▶ [Exercise]
The task for the listing below is to write out exactly the lines starting at the one containing "The width and" and ending at the one containing "Open the #МожливоВсе hashtag", both included. Pictures are to be omitted.

--- Data excerpts ---

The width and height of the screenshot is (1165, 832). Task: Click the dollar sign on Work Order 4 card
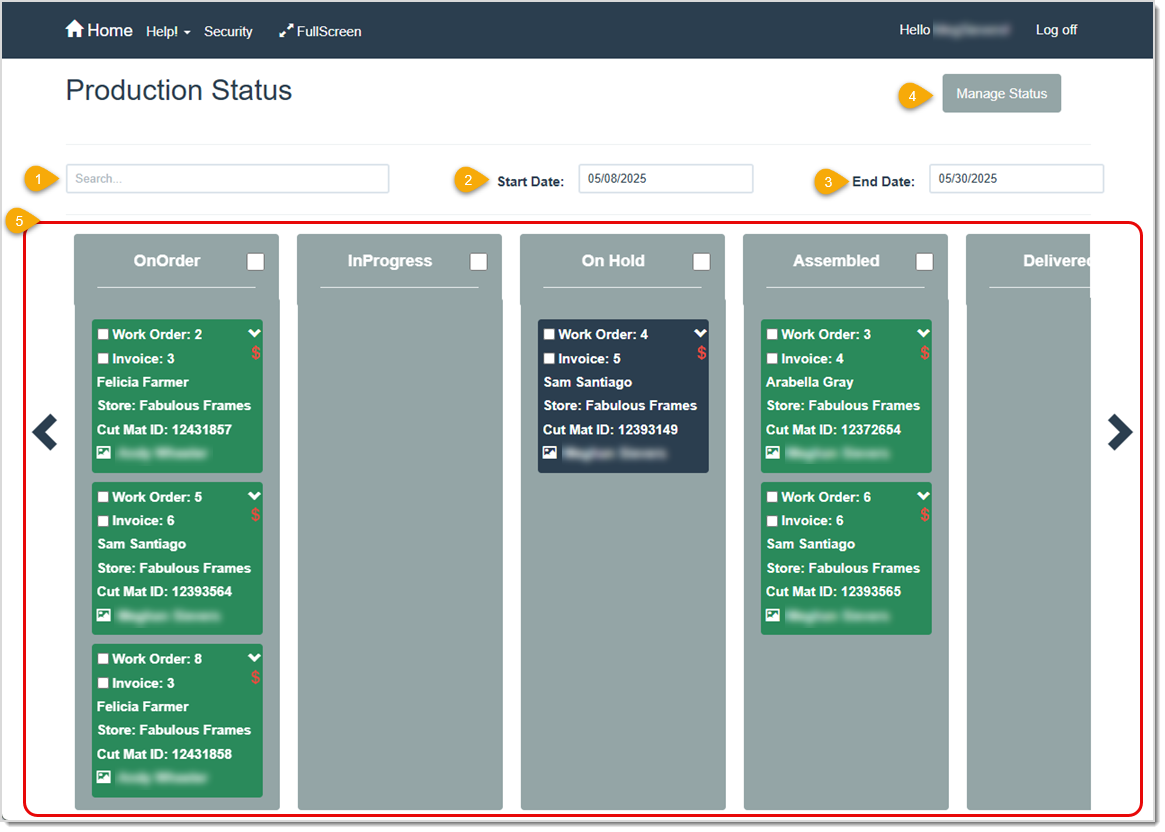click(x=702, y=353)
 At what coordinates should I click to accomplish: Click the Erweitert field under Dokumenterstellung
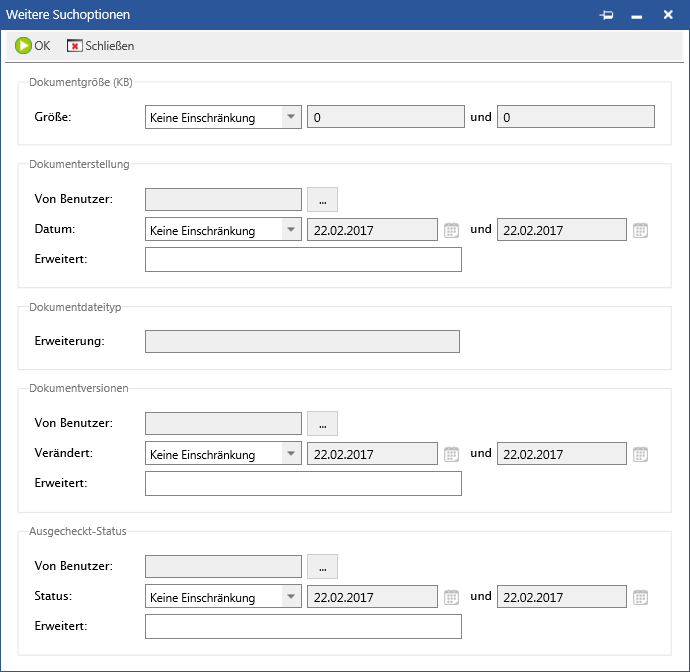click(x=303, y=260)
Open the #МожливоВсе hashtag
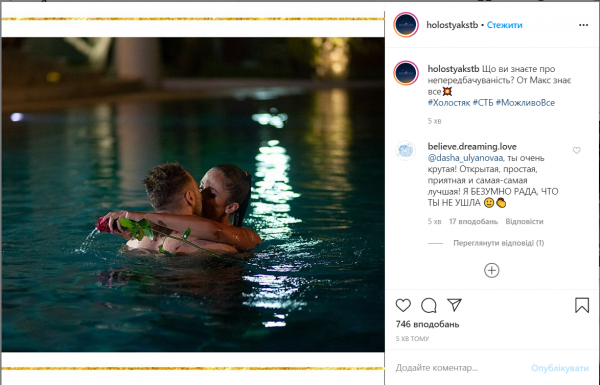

---
--- Data excerpts ---

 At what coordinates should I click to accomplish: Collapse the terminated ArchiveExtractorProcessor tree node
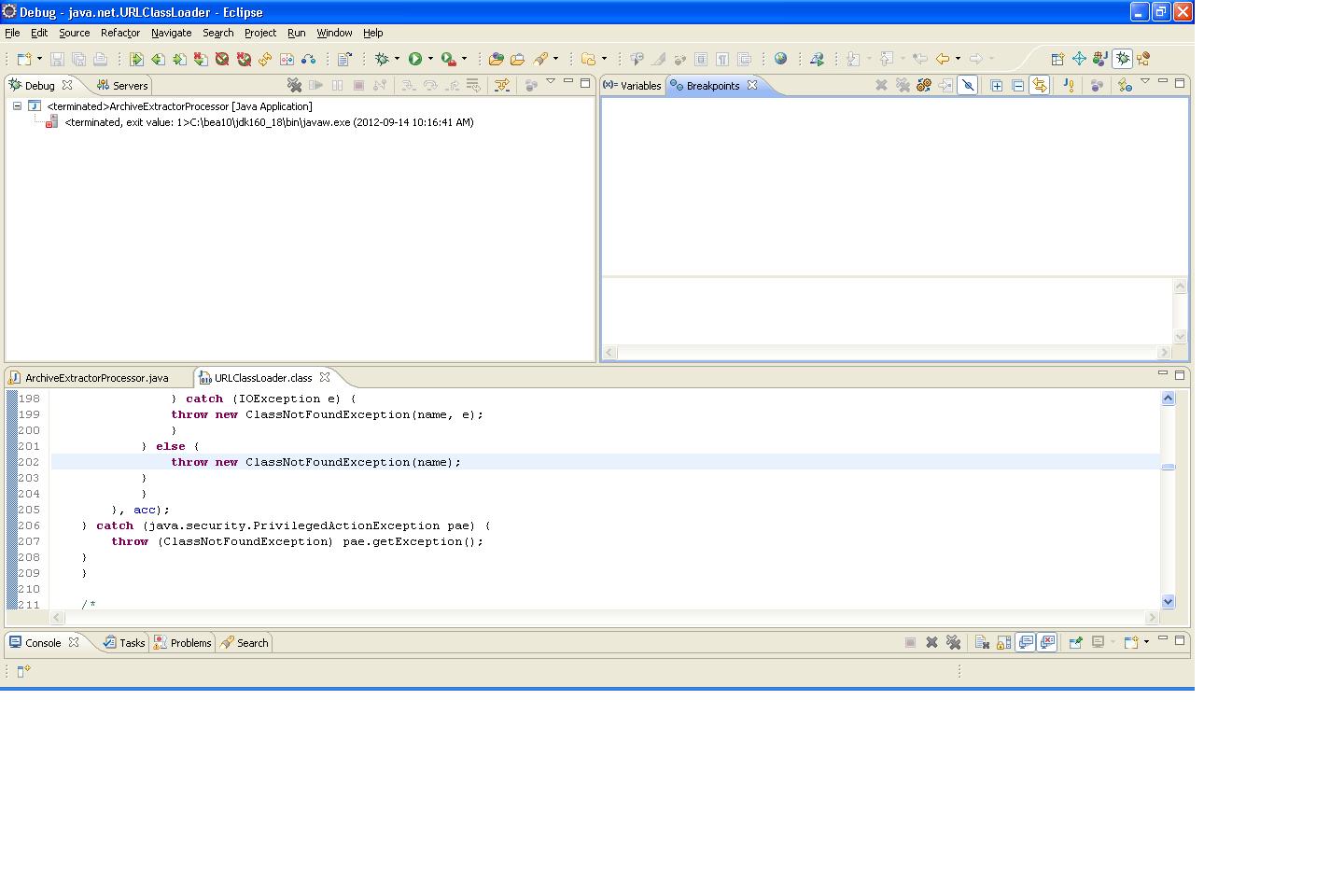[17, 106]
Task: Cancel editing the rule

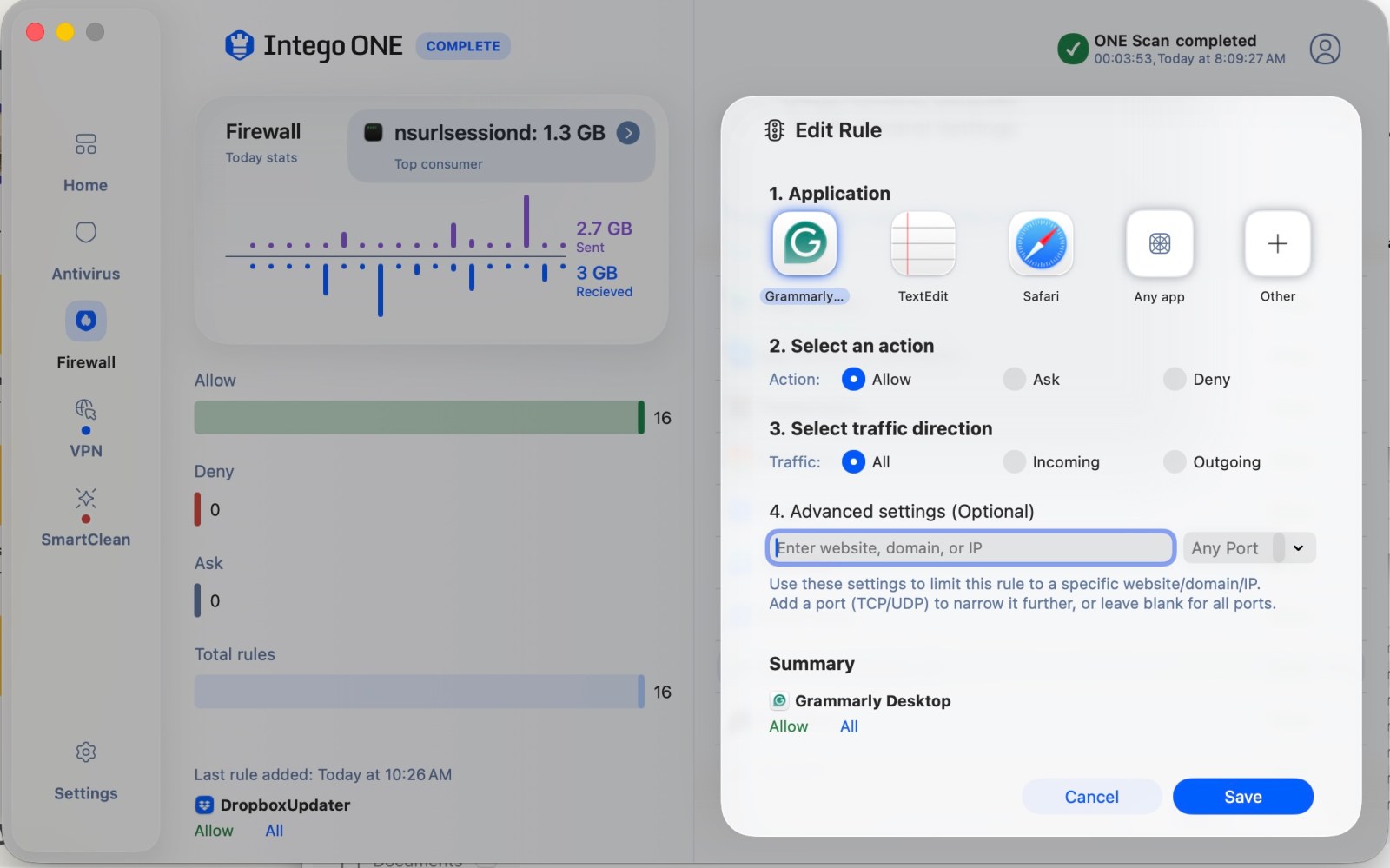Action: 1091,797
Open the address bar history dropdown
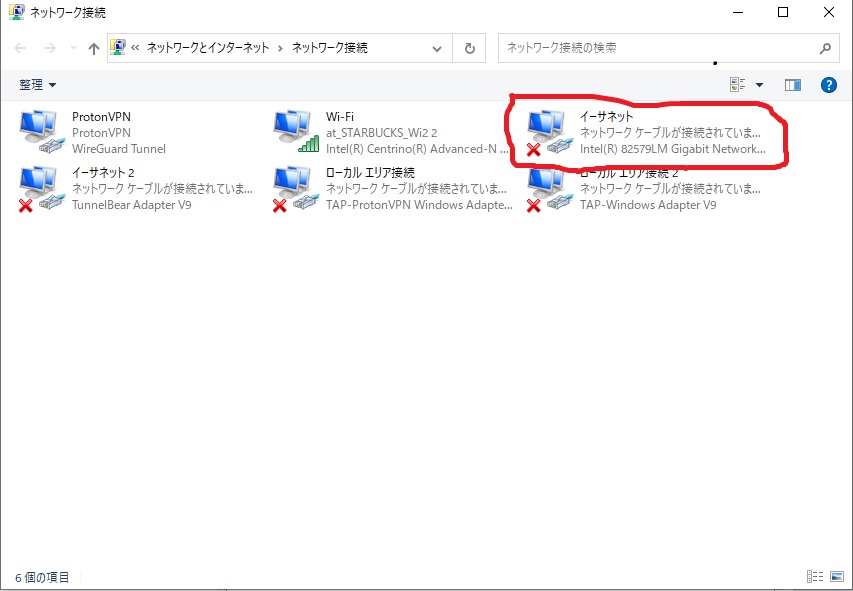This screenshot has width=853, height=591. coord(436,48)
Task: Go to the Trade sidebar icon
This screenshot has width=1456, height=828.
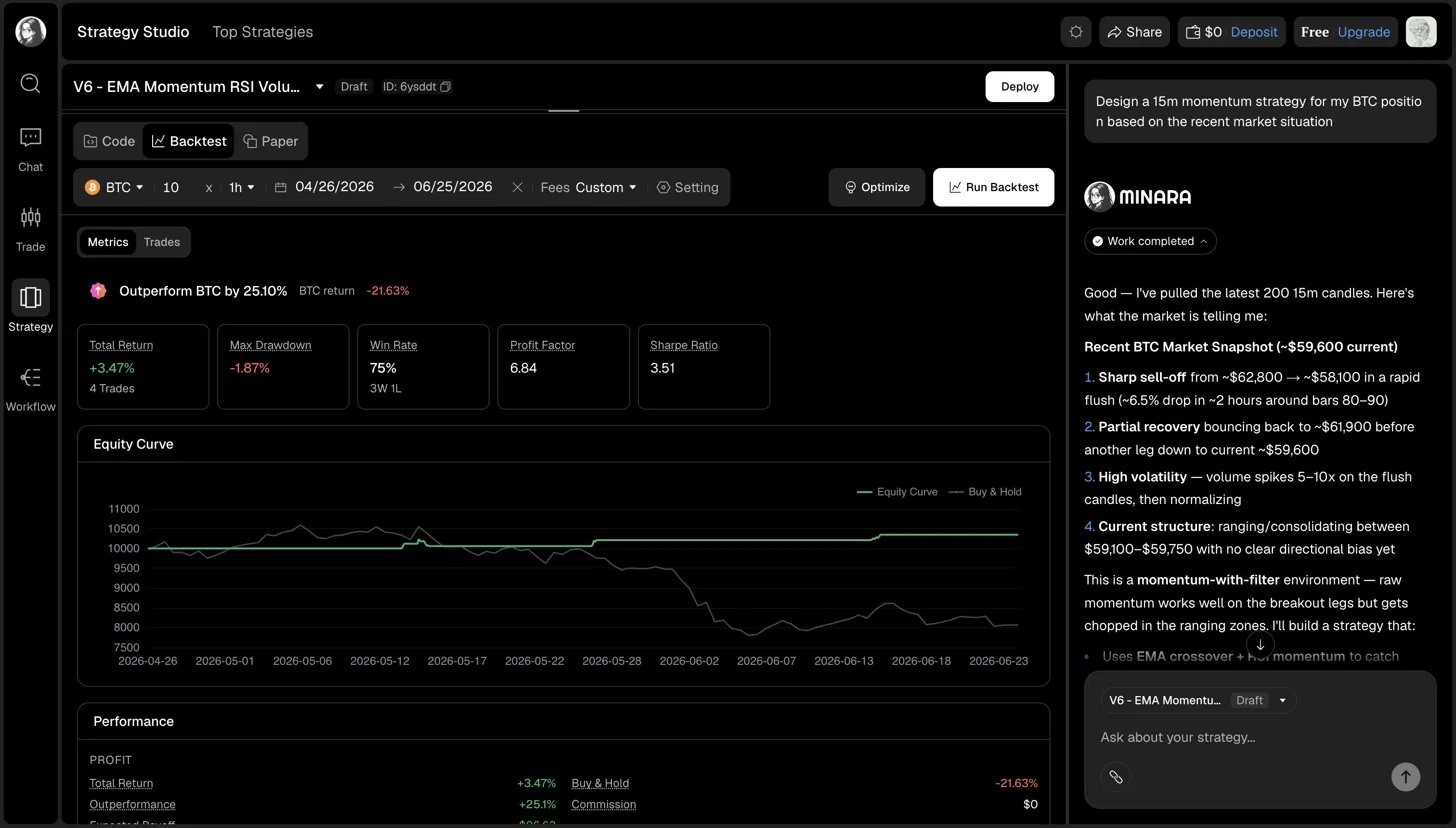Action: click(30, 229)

---
--- Data excerpts ---

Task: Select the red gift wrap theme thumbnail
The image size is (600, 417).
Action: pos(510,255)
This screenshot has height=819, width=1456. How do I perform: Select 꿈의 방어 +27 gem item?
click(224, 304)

---

▶ [Result]
The width and height of the screenshot is (1165, 832). Task: Click the dollar sign on Work Order 4 card
click(x=702, y=353)
 At what coordinates should I click to accomplish: Click the Erweitert field under Dokumenterstellung
click(x=303, y=260)
Open the #МожливоВсе hashtag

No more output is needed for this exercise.